Что ты дома не ебешься?
Иль тебе старуха не дает?! Да-да!..
На замечание шпаны о старухе «старый хрен» браво отвечает следующее (Саня исполняет арию старого хрена гнусавым голосочком):
— Граждане, какое ваше дело?
Может, мне старуха надоела?
Старый хрен перекрестился
И на Лелю повалился,
И пошла работа полным ходом. Да-да!
«Да-да!» — грозно подхватывает банда, размахивая бутылками…
27
Час спустя банда, обросшая еще множеством ребят, валит по Ворошиловскому проспекту. Тюренцы возвращаются домой от «Победы». Тузик уже жутко пьян. Он идет, опираясь на Дымка и Эди-бэби, и время от времени вдруг орет: «Неужели я никого не убью сегодня!» И тяжело зависает на двух малолетках. Знаменитый штык его у него под белой рубахой и пиджаком, за поясом. «Как он не наколется на штык брюхом? — поражается Эди. — Привычка, наверное».
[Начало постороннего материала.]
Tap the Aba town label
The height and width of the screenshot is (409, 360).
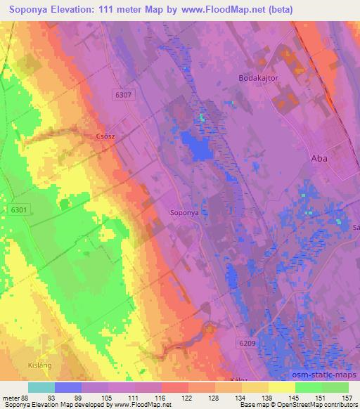(319, 159)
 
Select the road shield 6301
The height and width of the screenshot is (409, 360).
(19, 209)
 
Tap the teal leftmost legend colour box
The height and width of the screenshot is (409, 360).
(41, 387)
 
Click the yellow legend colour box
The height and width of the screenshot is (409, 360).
(281, 387)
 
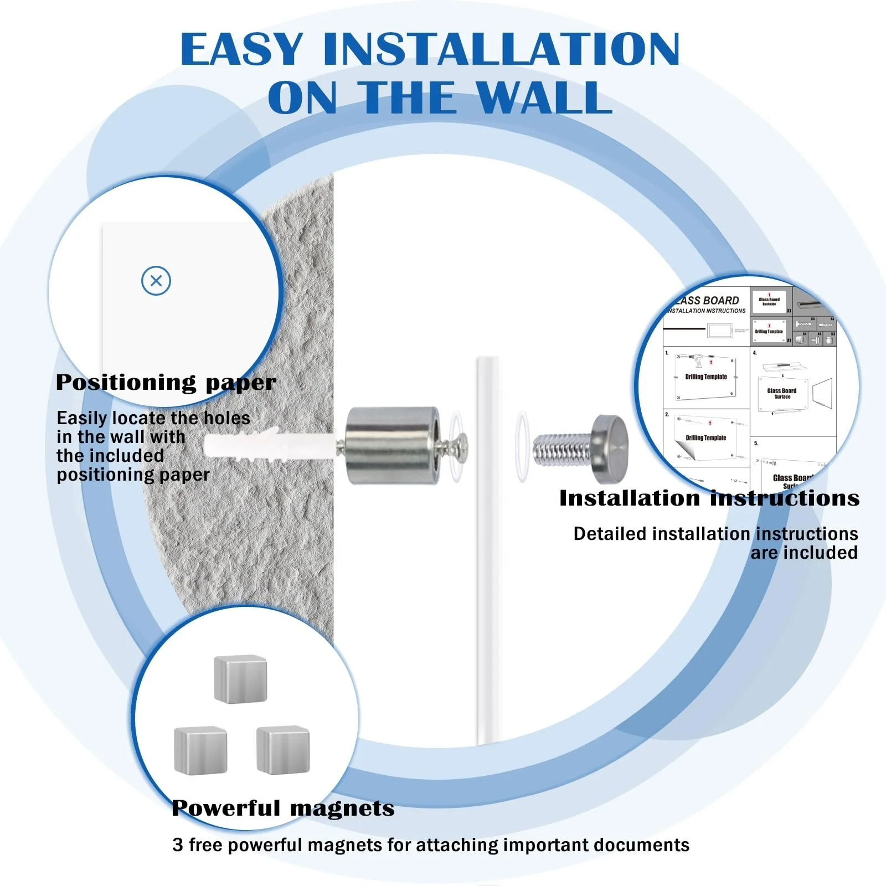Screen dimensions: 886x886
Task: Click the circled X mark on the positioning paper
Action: tap(156, 281)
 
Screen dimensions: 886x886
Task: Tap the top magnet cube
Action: tap(240, 679)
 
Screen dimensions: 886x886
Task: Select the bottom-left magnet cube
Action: tap(200, 750)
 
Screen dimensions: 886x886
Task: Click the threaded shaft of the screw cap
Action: tap(559, 449)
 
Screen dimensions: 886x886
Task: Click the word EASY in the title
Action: tap(242, 50)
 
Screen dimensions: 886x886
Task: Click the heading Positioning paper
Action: tap(166, 383)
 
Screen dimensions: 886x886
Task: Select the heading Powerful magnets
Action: tap(283, 808)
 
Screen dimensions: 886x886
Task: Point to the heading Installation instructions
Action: tap(709, 498)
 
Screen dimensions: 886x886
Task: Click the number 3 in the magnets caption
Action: tap(177, 845)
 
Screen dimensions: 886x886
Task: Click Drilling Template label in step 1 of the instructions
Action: tap(706, 377)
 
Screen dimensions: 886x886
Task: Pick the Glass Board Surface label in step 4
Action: tap(782, 393)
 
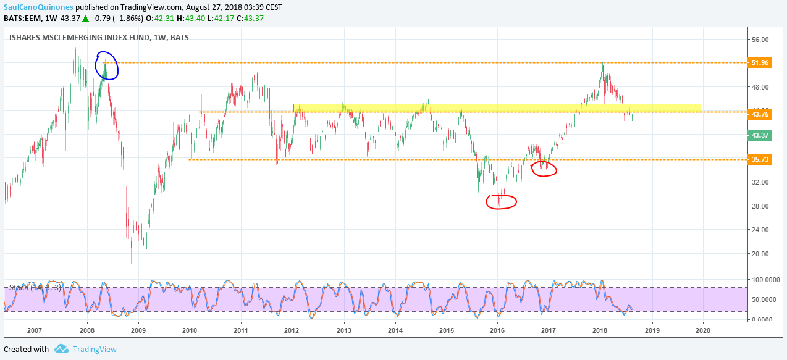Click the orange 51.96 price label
click(x=759, y=63)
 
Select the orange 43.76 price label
click(x=759, y=114)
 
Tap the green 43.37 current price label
click(x=759, y=135)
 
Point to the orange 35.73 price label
click(x=759, y=159)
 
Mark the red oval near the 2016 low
click(x=501, y=202)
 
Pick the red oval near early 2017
click(x=544, y=169)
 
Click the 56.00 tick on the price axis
click(x=759, y=40)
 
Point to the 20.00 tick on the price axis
click(x=759, y=254)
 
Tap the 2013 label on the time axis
click(x=344, y=330)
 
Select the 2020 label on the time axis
click(x=702, y=330)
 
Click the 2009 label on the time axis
click(x=138, y=330)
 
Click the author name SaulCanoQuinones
click(x=38, y=7)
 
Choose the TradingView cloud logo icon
click(x=61, y=349)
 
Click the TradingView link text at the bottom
click(x=95, y=350)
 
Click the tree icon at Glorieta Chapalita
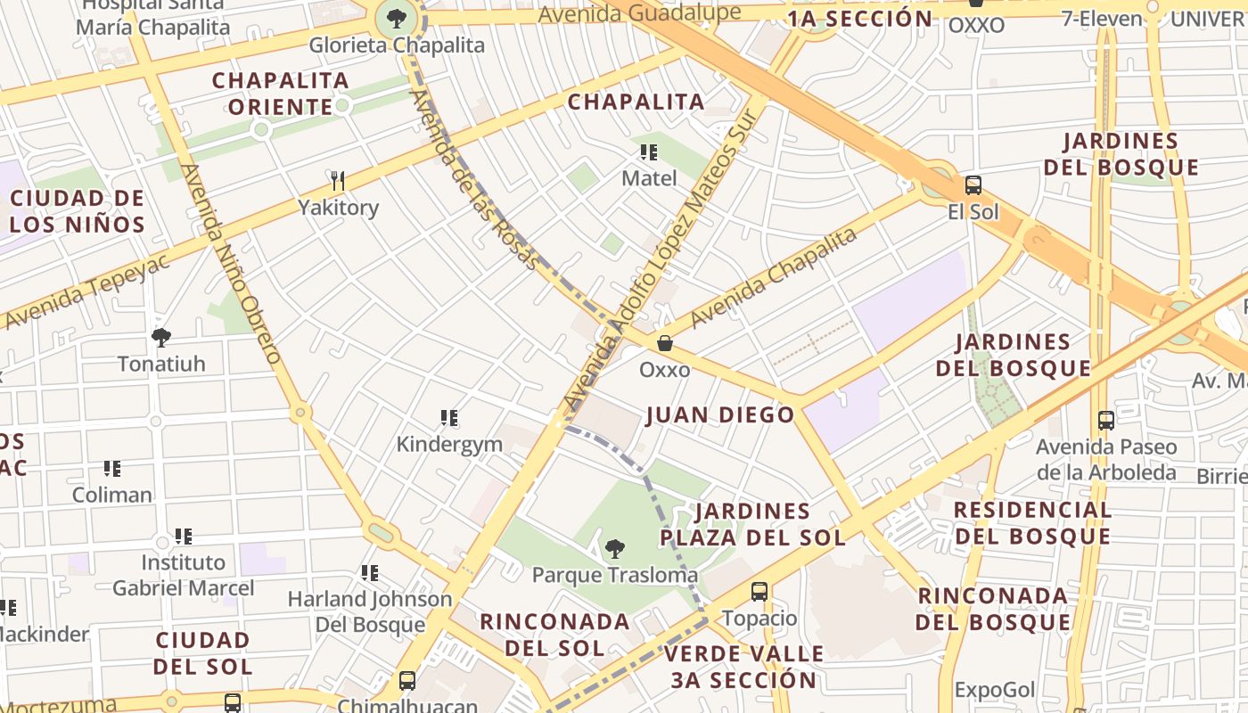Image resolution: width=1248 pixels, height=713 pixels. (397, 17)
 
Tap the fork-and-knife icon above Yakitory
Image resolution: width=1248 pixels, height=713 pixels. (337, 182)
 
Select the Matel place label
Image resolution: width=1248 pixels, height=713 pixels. (649, 178)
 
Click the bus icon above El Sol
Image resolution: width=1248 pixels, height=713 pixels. (973, 185)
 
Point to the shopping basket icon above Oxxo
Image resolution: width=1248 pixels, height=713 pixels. (664, 343)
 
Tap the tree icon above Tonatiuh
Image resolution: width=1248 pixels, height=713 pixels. (161, 338)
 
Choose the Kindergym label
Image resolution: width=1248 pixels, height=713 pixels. (449, 444)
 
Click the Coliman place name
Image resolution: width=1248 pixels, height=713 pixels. (112, 495)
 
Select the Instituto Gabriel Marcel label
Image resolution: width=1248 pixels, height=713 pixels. (184, 575)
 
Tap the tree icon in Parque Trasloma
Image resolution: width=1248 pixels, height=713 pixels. (614, 549)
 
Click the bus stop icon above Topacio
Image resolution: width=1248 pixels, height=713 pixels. (759, 591)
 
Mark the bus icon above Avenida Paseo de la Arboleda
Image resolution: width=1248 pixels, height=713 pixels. (1106, 420)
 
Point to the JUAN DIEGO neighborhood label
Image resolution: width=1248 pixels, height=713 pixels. (719, 414)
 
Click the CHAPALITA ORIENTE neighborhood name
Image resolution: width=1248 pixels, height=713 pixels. (280, 94)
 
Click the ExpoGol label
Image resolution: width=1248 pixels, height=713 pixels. (995, 690)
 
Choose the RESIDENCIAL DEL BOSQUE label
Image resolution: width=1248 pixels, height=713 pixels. (1032, 522)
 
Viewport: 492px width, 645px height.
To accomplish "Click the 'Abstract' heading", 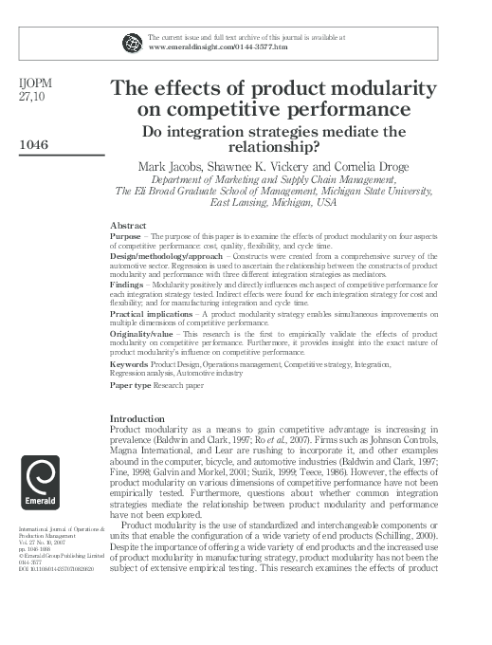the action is [x=128, y=225].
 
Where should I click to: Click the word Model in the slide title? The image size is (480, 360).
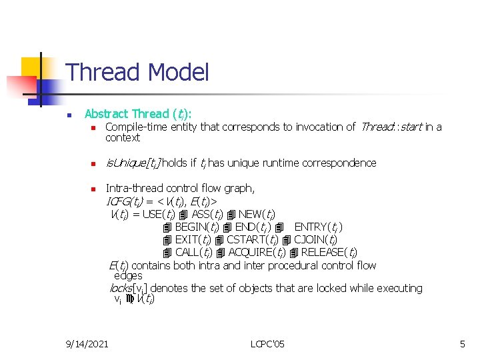pyautogui.click(x=179, y=72)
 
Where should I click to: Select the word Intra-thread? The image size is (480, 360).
pyautogui.click(x=133, y=189)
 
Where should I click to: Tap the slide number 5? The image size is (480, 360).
pyautogui.click(x=462, y=344)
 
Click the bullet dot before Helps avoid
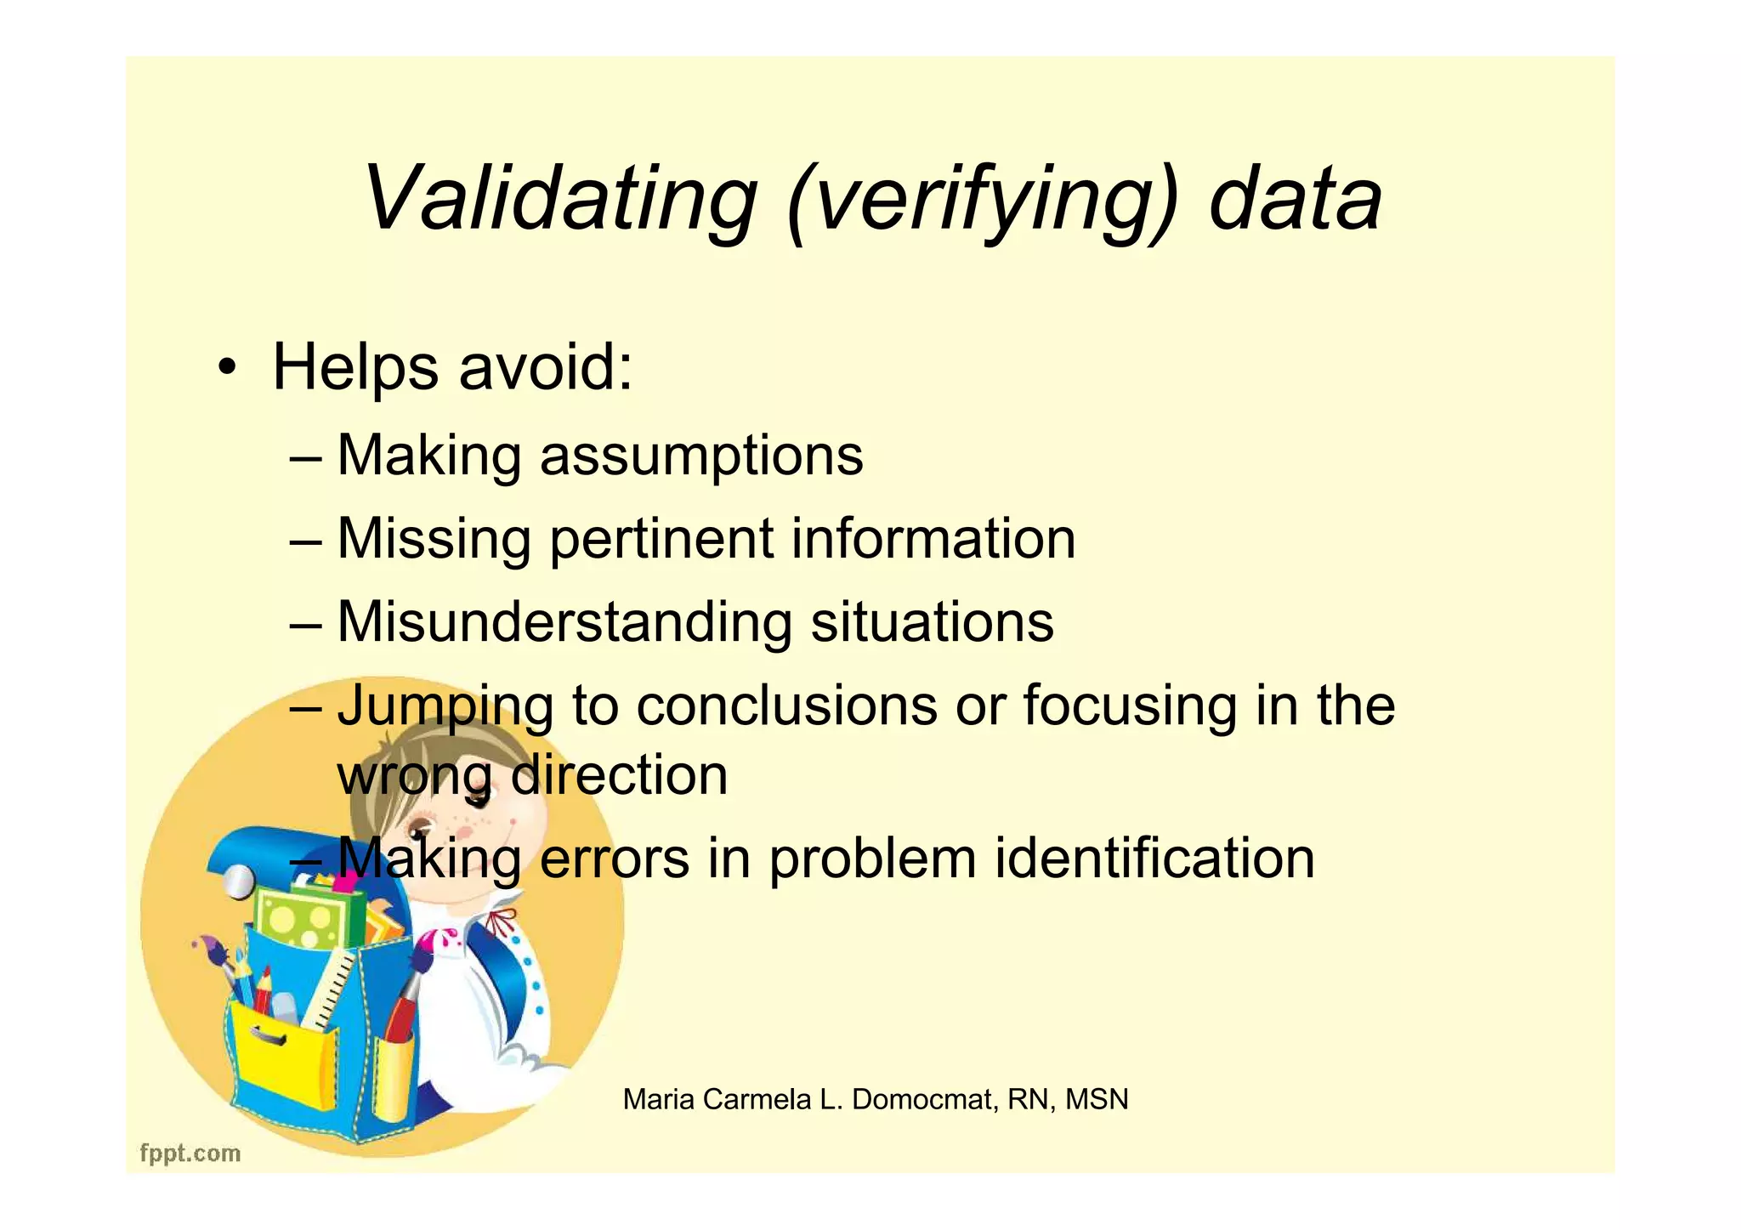pos(225,369)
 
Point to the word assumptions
pos(701,456)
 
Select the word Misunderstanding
pos(564,621)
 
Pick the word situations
pos(932,621)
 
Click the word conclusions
pos(786,706)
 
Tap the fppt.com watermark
pos(190,1153)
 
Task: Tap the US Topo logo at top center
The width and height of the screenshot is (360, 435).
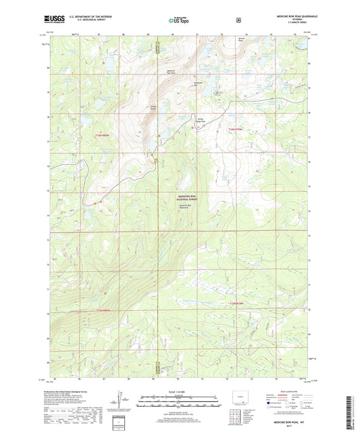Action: click(179, 21)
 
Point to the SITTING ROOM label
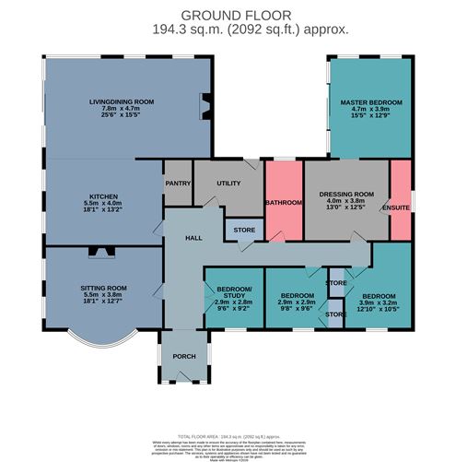102,288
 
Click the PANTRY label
178,183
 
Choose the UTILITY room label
228,184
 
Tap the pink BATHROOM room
284,202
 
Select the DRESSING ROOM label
345,195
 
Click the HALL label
193,238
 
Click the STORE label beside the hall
243,230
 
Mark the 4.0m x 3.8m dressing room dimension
345,201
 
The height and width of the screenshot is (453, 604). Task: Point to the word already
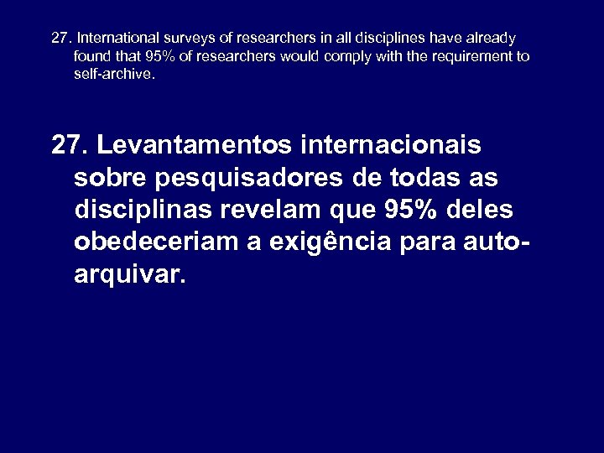[491, 39]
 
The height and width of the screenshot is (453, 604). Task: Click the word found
[90, 56]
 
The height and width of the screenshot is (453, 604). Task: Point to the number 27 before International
[60, 39]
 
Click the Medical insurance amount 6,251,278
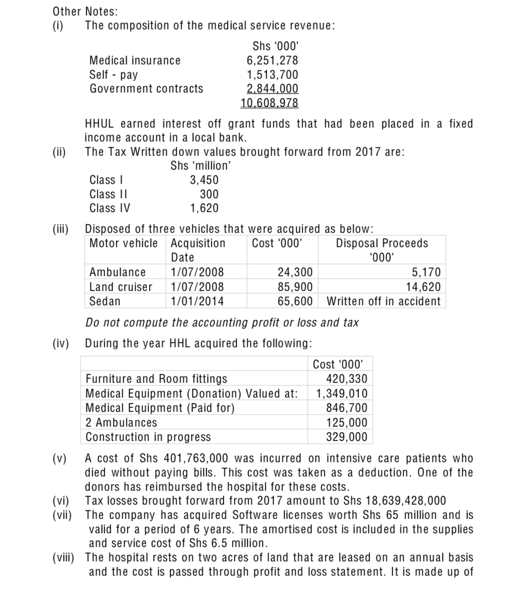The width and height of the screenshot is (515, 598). point(272,60)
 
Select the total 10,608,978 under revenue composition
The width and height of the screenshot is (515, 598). point(269,102)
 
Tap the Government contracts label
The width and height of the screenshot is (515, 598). point(146,89)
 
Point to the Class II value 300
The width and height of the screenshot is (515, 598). point(209,194)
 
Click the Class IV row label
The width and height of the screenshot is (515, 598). point(110,208)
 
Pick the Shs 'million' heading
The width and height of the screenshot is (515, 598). point(200,166)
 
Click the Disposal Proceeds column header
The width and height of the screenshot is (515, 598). point(382,243)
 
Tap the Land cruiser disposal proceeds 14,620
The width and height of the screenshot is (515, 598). point(423,287)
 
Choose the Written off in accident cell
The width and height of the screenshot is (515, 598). point(383,301)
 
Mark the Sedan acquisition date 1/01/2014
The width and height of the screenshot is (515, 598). point(197,301)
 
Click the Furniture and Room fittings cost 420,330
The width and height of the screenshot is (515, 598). point(347,379)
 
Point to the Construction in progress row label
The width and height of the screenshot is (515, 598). point(148,437)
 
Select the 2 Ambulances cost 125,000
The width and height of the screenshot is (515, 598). point(347,423)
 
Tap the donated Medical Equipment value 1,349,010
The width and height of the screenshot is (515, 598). point(342,394)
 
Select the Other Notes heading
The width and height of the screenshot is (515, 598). point(85,11)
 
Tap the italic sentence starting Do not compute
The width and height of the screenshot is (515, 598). point(222,323)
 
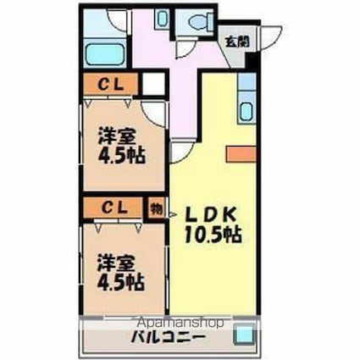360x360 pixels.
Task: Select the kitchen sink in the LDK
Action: pyautogui.click(x=246, y=110)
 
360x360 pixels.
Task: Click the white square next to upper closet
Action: pyautogui.click(x=152, y=85)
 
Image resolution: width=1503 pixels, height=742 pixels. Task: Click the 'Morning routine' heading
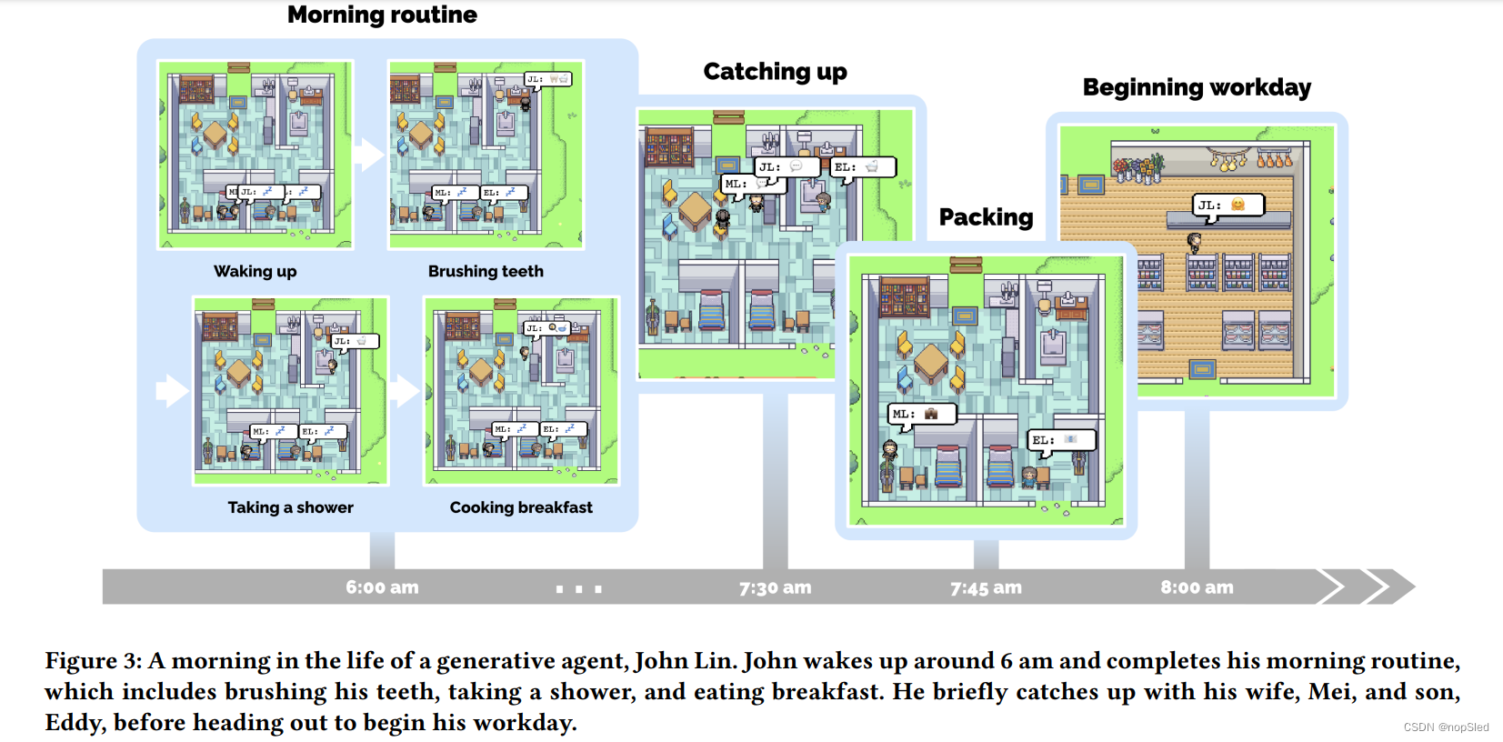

Эди тоже пьян, хотя, конечно, и не так, как Тузик. Он давно бы мог уйти от банды, но неизвестно зачем, наверное из тщеславия, идет, поддерживая атамана, во главе тюренской шпаны вдоль трамвайной линии по Ворошиловскому проспекту, мимо наглухо скрытых заборами одноэтажных и даже двухэтажных частных домов. Люди на Ворошиловском проспекте живут обеспеченные — отовсюду рычат и воют на своих цепях овчарки «кабыздохи» — как их называют тюренцы, производное от выражения «кабы сдох» — если б умер, чтоб ты умер.
— Ну, неужели я никого не убью сегодня! — орет опять Тузик, сжимая своих малолеток за шеи. Рубаха у него вылезла из штанов и торчит из-под пиджака. Вид у него безумно-зловещий. Не хотел бы Эди встретиться с ним как с врагом.